▶ [Exercise directions] Copy out the records verbatim from the line containing "At what coordinates" through the line containing "click(x=5, y=240)", including both of those lines, and leave out the pictures.

▶ [Supplied data]
-=-=-=-=-

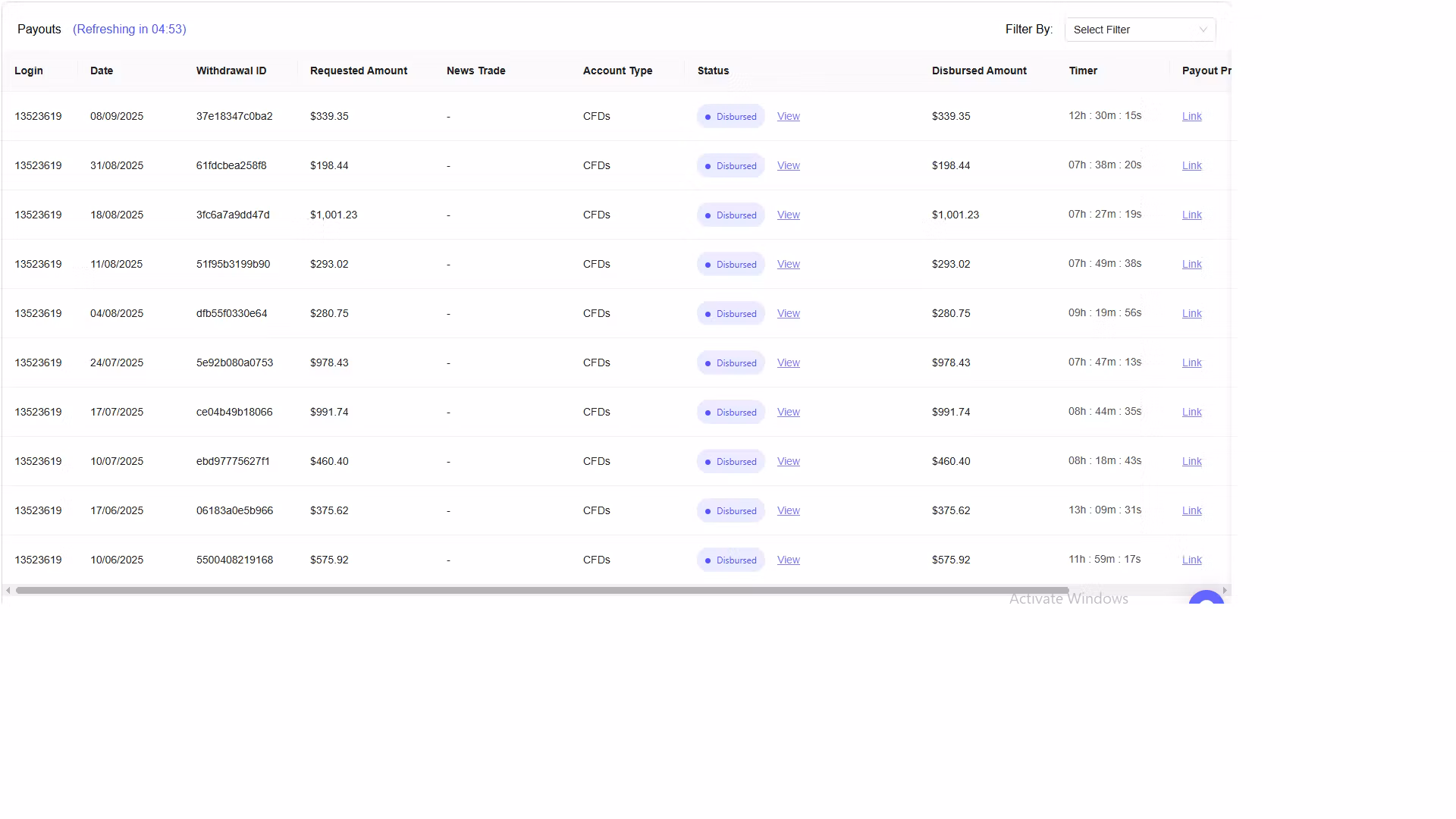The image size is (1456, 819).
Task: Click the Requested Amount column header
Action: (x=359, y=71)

-=-=-=-=-

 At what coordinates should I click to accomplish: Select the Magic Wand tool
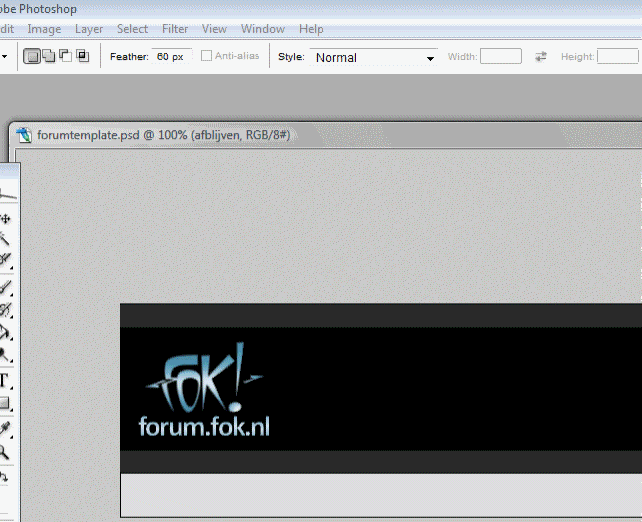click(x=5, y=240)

-=-=-=-=-

▶ [Solution below]
 At what coordinates should I click to accomplish: Select the Magic Wand tool
click(x=5, y=240)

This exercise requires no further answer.